Para os CEOs reunidos pelo CIGRE, o Brasil pode aproveitar a experiência do Proalcool – Programa Nacional do Álcool, que, nos anos 70, em meio aos choques do petróleo, permitiu ao país desenvolver um sistema de produção de etanol carburante e contar com uma frota de veículos movidas com o combustível, o que aliviou a pressão imposta pela oferta reduzida do petróleo pela Opep. A experiência garante ao país até hoje posição de destaque no mercado internacional de biocombustíveis.

Nenhum desses passos importantes da transição energética será possível, contudo, se a regulação dessas novas alternativas não for definida com agilidade.
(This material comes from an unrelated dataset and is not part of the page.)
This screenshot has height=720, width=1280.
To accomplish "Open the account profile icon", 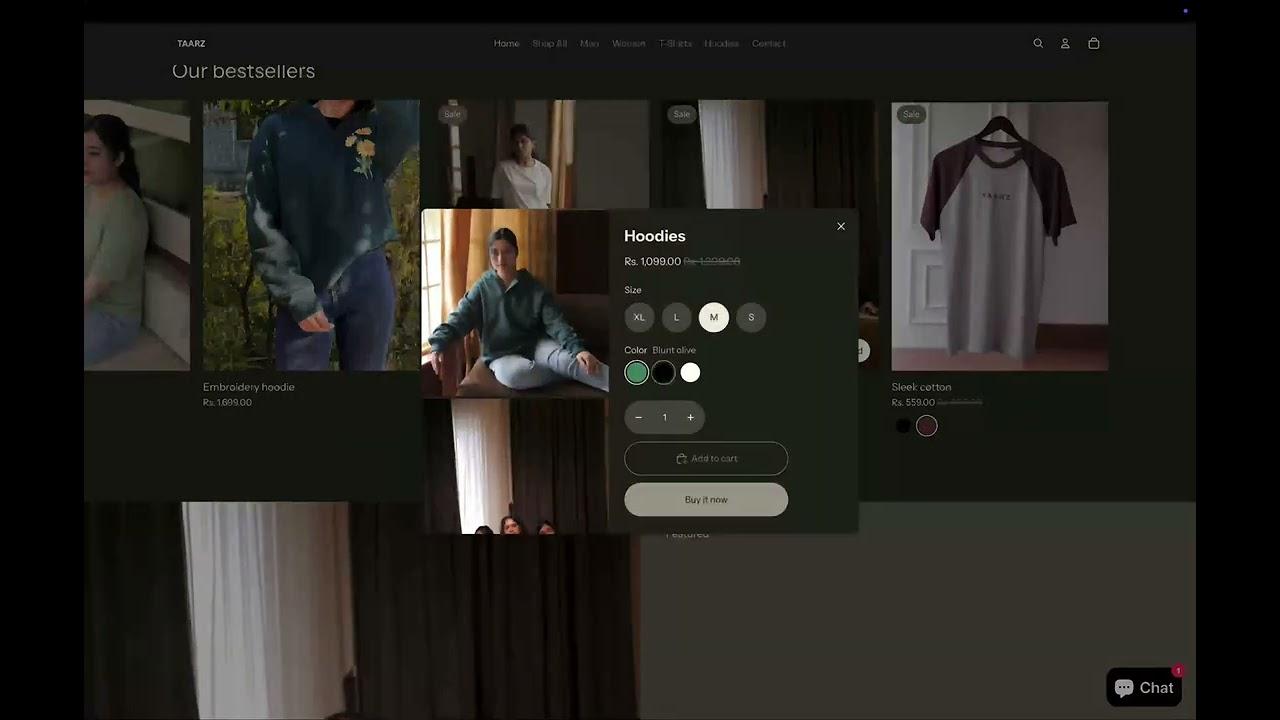I will [x=1065, y=43].
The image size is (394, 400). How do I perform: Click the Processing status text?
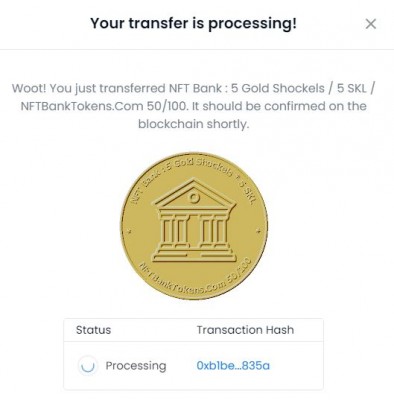(x=136, y=366)
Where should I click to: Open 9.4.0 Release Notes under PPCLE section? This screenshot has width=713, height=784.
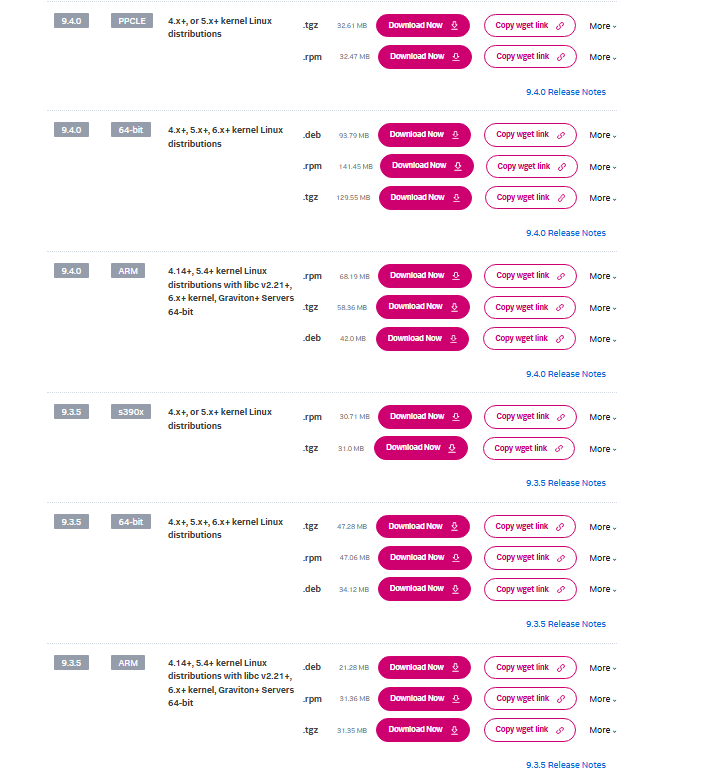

Os CEOs acreditam que a abordagem a esses novos caminhos para a transição energética deverá também exigir, na definição dos novos arcabouços regulatórios, uma visão mais acolhedora para as novas tecnologias e fontes de energia, facilitando a sua inserção na matriz elétrica. Essa postura permitirá maior segurança para novos investimentos em inovação e em novas tecnologias.
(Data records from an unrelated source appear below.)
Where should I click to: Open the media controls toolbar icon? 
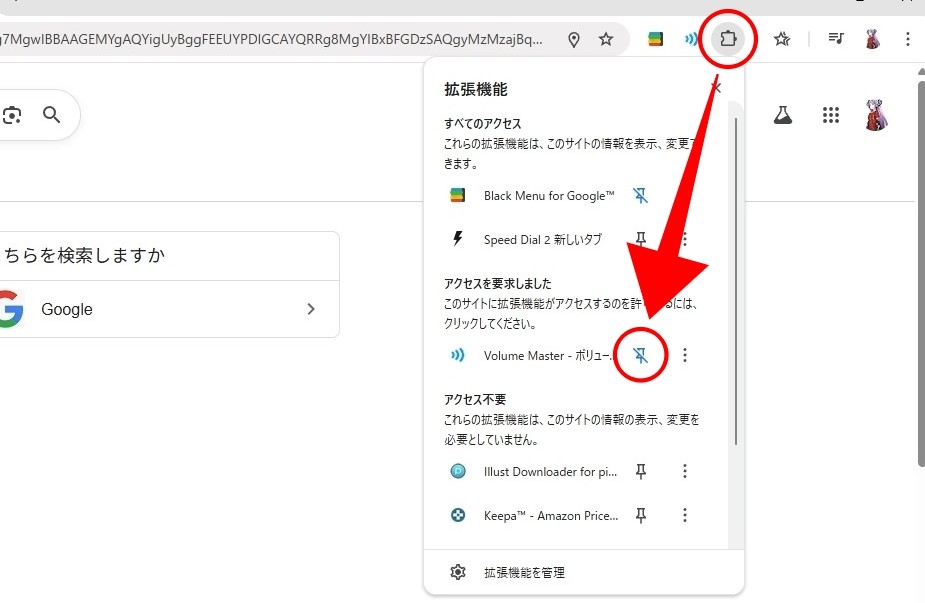835,39
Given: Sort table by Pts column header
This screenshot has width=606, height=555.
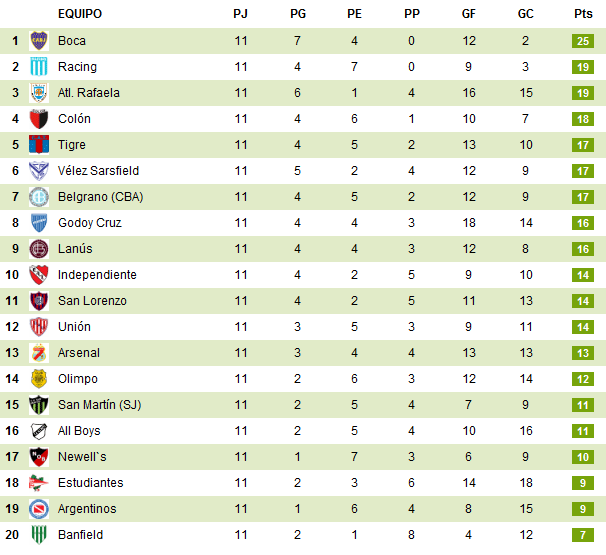Looking at the screenshot, I should (x=583, y=14).
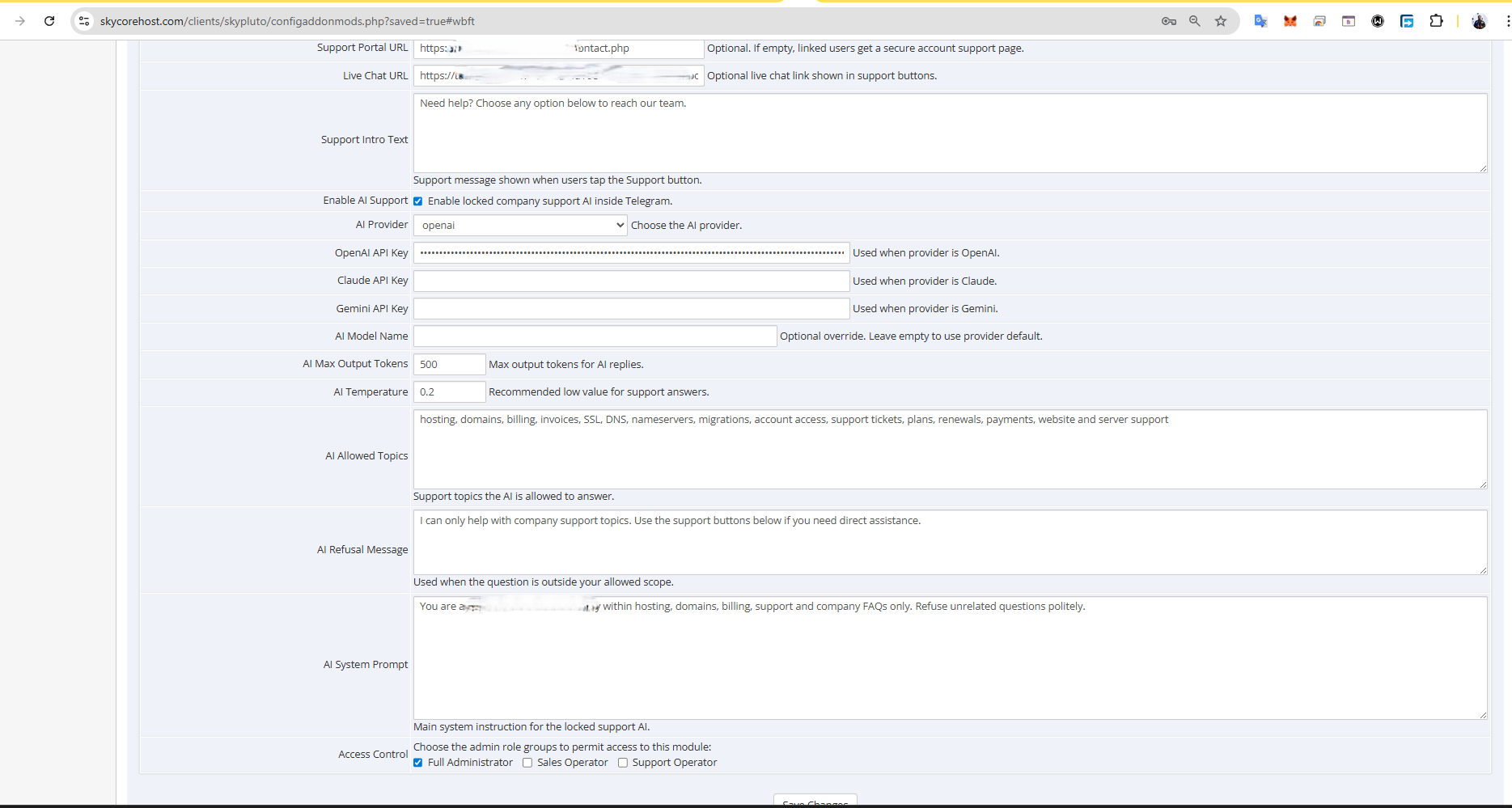This screenshot has height=808, width=1512.
Task: Check the Support Operator access checkbox
Action: pos(623,763)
Outra iniciativa importante para garantir que a transição energética se dê de forma eficaz será superar as limitações existentes na qualificação profissional. O setor elétrico brasileiro já se ressente da falta de mão de obra especializada, lacuna que demanda a criação urgente de programas de formação e treinamento que permitam a passagem do bastão do conhecimento envolvendo tecnologias tradicionais a novas gerações, além de estimular e desenvolver novas habilidades para garantir a inserção de novas tecnologias.
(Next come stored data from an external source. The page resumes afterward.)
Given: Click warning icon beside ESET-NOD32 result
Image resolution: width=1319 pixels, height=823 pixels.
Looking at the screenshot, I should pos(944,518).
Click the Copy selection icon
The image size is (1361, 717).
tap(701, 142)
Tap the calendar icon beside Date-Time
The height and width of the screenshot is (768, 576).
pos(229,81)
Tendo como missão promover a produção, o compartilhamento e a disseminação dos conhecimentos técnicos no setor elétrico, o CIGRE-Brasil poderá contribuir para a superação dos desafios. Como bem destacou o Fórum de CEOs, a entidade tem um reconhecido papel de estimular o desenvolvimento de saberes e de propor soluções para o sistema elétrico brasileiro, por meio de fóruns, eventos ou grupos de trabalho, reunindo em torno de mesas de discussões os agentes, indústria e academia. Qualificar o debate será fundamental para que as respostas estejam à altura das transformações que teremos de empreender nos próximos anos. Essa forma de atuar será particularmente necessária na atual conjuntura, marcada pela necessidade de se promover a transição energética.

Com mais de 1 mil associados individuais e corporativos, o CIGRE-Brasil tem o papel de identificar temas relevantes, que possam redundar em novos grupos de trabalho, impulsionando a inovação. Somos indutores do aprimoramento e do desenvolvimento das normas técnicas brasileiras e internacionais e podemos atuar como propositores de estratégias nacionais para o Setor Elétrico.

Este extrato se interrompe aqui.